=== What the task asks ===
Copy out the stretch of the items from the line containing "Select the Real-Time shield icon" through the line containing "will (x=71, y=328).", without altering them.

## Start Data provided

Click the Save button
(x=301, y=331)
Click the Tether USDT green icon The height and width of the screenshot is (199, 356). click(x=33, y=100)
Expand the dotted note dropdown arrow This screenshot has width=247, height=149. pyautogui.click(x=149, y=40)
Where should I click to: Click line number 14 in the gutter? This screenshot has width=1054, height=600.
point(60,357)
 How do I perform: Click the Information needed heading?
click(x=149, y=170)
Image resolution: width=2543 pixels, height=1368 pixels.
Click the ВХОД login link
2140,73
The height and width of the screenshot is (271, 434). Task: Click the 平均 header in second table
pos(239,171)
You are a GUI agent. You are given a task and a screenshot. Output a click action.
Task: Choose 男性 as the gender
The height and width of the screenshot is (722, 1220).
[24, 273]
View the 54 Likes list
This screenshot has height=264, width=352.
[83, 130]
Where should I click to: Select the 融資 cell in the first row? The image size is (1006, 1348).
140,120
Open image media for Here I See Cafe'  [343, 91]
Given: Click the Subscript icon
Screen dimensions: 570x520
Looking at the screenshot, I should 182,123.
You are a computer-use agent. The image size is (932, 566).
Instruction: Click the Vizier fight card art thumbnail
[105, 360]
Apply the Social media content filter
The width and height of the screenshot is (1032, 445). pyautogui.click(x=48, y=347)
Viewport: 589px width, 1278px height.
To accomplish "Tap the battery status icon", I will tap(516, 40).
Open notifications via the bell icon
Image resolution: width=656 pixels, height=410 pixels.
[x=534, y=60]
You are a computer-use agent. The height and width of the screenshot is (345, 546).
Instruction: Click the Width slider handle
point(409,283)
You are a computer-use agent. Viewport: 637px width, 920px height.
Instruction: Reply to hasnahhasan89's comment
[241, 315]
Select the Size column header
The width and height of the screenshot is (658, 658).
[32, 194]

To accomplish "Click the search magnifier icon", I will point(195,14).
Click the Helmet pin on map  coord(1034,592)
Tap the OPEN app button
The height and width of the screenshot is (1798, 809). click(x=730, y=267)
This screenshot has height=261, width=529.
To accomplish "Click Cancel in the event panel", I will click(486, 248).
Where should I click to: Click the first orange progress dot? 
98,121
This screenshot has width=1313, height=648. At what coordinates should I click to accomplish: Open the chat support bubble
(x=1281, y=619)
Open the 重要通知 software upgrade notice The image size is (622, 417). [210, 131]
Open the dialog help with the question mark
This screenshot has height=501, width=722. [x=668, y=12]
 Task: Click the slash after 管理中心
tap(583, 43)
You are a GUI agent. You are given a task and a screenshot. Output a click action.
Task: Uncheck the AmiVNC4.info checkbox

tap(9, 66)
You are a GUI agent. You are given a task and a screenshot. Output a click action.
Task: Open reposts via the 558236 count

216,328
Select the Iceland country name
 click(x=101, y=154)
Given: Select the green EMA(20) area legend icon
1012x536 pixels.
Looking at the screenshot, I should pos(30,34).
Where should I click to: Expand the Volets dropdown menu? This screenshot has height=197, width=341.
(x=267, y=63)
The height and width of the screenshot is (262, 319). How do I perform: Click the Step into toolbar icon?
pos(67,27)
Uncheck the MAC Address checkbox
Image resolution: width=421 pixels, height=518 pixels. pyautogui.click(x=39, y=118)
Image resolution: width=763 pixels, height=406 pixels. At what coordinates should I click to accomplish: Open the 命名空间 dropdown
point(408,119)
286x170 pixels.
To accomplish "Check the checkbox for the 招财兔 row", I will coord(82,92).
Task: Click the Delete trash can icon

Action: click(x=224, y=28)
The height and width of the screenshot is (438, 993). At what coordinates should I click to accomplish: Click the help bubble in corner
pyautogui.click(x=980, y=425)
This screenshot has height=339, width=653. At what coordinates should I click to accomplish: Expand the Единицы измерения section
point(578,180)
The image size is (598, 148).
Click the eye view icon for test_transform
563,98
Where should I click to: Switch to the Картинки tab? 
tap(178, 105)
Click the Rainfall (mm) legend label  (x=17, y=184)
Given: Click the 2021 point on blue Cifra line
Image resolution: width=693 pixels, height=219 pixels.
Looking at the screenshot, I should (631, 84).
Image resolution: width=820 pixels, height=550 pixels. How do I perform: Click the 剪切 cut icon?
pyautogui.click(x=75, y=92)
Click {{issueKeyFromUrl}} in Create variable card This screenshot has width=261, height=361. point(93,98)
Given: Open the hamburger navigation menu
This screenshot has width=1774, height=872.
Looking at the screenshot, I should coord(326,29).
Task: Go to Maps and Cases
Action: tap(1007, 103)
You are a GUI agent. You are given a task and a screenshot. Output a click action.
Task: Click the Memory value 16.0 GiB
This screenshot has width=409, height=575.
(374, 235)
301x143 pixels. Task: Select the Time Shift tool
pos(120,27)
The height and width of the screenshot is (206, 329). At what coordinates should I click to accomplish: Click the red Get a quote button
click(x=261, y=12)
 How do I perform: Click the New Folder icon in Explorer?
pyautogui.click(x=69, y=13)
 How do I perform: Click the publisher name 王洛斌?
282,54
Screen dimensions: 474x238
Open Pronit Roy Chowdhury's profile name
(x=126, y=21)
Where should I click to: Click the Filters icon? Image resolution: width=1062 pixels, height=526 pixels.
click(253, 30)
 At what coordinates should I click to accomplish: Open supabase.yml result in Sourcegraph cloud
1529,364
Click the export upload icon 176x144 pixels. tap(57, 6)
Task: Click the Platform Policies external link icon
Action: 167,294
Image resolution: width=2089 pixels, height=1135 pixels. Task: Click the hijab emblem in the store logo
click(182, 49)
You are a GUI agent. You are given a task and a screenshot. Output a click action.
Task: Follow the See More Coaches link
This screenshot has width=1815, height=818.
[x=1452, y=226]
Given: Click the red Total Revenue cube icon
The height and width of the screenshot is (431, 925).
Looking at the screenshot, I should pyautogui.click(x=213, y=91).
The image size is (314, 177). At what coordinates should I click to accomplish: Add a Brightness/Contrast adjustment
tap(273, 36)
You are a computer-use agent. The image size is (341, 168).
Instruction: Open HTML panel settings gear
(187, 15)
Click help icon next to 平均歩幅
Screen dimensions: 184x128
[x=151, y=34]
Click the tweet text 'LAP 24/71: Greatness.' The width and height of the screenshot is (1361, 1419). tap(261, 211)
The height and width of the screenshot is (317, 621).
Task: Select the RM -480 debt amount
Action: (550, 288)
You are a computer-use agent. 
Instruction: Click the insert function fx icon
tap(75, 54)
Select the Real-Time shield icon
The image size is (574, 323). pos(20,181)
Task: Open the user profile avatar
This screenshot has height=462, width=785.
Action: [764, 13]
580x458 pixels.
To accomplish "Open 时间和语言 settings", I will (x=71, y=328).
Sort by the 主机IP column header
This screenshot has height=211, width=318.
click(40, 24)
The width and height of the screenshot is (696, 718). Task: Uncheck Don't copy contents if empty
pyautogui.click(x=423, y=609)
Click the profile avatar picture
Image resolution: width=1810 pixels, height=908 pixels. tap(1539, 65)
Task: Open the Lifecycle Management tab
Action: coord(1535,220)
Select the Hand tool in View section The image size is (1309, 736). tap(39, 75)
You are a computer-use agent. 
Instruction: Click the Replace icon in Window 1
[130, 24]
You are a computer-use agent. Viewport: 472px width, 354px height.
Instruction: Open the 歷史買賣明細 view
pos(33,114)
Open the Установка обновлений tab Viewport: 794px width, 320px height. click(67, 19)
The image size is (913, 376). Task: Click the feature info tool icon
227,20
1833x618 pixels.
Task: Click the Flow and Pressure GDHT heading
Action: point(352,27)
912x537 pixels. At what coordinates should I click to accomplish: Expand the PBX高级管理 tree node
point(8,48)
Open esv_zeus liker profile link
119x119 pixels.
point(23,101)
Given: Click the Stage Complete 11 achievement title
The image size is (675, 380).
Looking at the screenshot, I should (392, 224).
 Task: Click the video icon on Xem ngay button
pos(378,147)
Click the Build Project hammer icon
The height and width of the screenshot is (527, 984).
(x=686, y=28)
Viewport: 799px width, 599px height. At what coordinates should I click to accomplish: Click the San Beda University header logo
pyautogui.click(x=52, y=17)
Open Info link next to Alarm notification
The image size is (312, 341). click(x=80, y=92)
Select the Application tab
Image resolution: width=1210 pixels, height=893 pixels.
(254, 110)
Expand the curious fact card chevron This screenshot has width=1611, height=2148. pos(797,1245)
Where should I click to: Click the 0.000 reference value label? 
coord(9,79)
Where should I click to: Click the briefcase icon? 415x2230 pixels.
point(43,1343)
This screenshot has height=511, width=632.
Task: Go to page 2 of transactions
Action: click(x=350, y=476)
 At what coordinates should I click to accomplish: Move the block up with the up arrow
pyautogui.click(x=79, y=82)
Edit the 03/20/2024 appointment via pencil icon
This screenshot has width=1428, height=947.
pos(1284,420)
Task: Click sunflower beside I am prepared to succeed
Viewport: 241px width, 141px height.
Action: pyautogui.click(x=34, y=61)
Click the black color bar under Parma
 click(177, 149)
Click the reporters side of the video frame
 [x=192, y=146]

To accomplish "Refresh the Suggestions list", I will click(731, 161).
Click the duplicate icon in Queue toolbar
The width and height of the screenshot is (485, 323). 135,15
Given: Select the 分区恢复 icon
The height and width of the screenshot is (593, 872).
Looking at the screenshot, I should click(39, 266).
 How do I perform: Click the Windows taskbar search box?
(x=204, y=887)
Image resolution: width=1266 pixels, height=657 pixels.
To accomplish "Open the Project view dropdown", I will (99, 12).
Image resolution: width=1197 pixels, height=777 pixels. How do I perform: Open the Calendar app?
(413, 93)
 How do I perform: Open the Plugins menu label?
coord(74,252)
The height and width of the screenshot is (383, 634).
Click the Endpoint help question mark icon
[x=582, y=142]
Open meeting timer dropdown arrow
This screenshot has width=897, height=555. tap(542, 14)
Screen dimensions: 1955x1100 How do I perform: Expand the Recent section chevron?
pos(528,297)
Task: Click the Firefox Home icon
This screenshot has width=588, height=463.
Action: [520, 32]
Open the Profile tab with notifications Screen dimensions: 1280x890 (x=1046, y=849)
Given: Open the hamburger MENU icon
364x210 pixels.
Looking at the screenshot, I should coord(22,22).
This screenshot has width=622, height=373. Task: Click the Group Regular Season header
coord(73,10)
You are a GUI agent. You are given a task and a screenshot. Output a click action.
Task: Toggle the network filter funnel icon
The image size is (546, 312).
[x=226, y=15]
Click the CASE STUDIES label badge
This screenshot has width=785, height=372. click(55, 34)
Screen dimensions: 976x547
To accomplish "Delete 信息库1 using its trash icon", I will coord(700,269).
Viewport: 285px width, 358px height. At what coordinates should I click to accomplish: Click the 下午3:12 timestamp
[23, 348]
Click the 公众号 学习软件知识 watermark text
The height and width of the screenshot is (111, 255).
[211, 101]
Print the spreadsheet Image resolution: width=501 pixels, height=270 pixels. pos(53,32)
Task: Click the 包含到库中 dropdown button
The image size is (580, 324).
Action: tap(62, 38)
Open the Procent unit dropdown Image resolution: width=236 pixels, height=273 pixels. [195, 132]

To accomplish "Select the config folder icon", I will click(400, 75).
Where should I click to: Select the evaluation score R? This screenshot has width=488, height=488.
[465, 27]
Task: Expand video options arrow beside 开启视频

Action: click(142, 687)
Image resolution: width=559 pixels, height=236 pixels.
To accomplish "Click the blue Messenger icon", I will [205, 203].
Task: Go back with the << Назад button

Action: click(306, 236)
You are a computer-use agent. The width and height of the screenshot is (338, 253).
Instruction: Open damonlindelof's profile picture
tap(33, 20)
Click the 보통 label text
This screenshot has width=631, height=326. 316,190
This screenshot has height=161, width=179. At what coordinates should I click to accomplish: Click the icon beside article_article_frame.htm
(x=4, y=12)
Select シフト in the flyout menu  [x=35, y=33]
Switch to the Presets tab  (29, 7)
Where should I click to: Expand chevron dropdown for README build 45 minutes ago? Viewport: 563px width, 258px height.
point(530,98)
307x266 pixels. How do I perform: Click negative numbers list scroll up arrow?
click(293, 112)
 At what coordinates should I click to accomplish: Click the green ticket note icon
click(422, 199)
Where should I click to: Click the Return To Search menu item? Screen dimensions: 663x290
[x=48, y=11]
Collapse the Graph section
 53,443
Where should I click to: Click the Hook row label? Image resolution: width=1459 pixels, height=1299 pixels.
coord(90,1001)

## End Data provided

=== Solution to this task ===
Select the Real-Time shield icon
The image size is (574, 323). pos(20,181)
Task: Open the user profile avatar
This screenshot has height=462, width=785.
Action: [764, 13]
580x458 pixels.
To accomplish "Open 时间和语言 settings", I will (x=71, y=328).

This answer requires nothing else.